Monday, December 19, 2022

Ansible Vault - To save Secrets

Hello DevOps Automations Engineers!!

 Ansible provides us special command 'ansible-vault' that is used to encrypt, decrypt, view an Ansible  playbook, this is also have amazing feature specific to role, vars YAML files, we can apply this to string of text in regular variables. 

Why do we need to encrypt our Play books?

Our Ansible automation projects, we need to work on multiple tasks and which may have some sensitive data such as database user credentials, any cloud IAM role details or it can be some other applications login credentials that's used to validate URL availability.
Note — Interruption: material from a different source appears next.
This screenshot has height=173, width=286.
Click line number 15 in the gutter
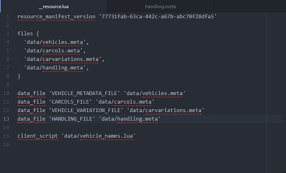[x=7, y=136]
Or it can be used to store the SSL certificates. At any point of time if the system is using plain text and it  has trouble to your confidential and sensitive data otherwise it could causes huge damage to your organization. Where we need a way to store the sensitive data can be protected by data encryption tool, and this can be done using the Ansible-vault command. 


Let's see the ansible-vault command help, in this we will experiment with what all the options we have to play with encryption and decryption of plain text in a file, string, entire YAML file also can be locked with this.
ansible-vault --help
usage: ansible-vault [-h] [--version] [-v] {create,decrypt,edit,view,encrypt,encrypt_string,rekey} ...
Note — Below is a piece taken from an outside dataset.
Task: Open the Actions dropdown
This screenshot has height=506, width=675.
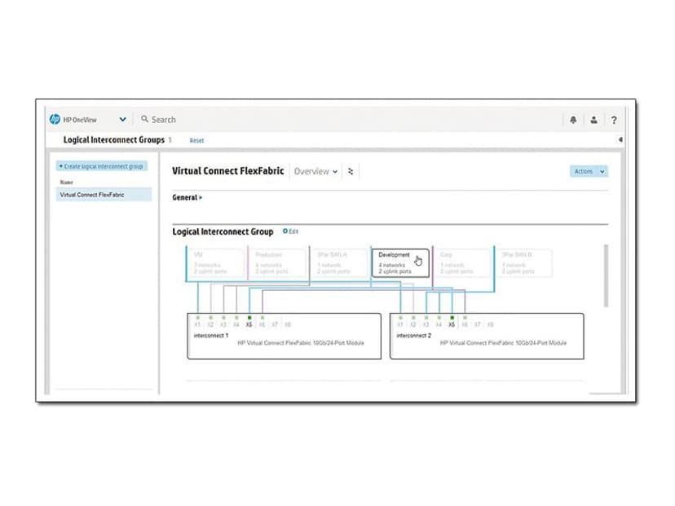Action: (588, 171)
encryption/decryption utility for Ansible data files

positional arguments:
  {create,decrypt,edit,view,encrypt,encrypt_string,rekey}
    create              Create new vault encrypted file
    decrypt             Decrypt vault encrypted file
    edit                Edit vault encrypted file
    view                View vault encrypted file
    encrypt             Encrypt YAML file
    encrypt_string      Encrypt a string
    rekey               Re-key a vault encrypted file

ansible-vault with create option

The create option will help us to create new encrypted file, when you execute this it will prompt for a password, confirm password for the Vaultify YAML file, once you entered the credentials it will be opens the default editor  and you may enter the text in that and save the file. When you view the content of the file it will be encrypted 

ansible-vault create vault.yml
Here in place of vault.yml you can use your confidential file.

ansible-vault create 


Encrypt

The encrypt option will enable us to do encrypt any file content, that can be a plain text file or our ansible playbooks.
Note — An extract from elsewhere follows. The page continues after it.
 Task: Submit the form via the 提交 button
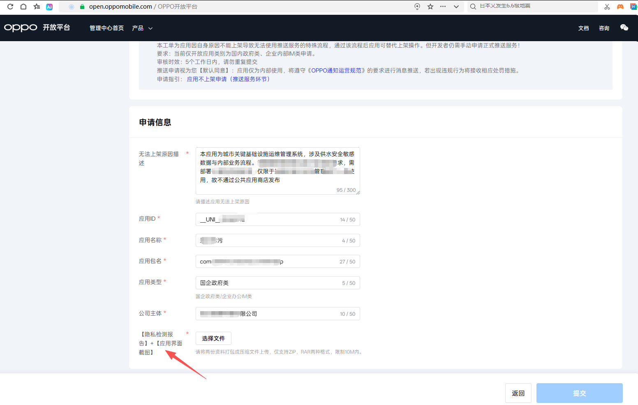coord(579,393)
echo "unencrypted stuff"> encrypt_me.txt
cat encrypt_me.txt
ansible-vault encrypt encrypt_me.txt
cat encrypt_me.txt
Ansible-vault for encryption of a file


Decrypt

ansible-vault decrypt vault.yml
  

View

You can view the content of a encrypted file it can be any playbook or vars which you only owner and  aware of the key to open it.

ansible-vault view valut.yml


Edit

When we have encrypted file that may be created using 'create' or 'encrypt' option of ansible-vault command we can use the following way to edit the file. where the Ansible will prompt for password.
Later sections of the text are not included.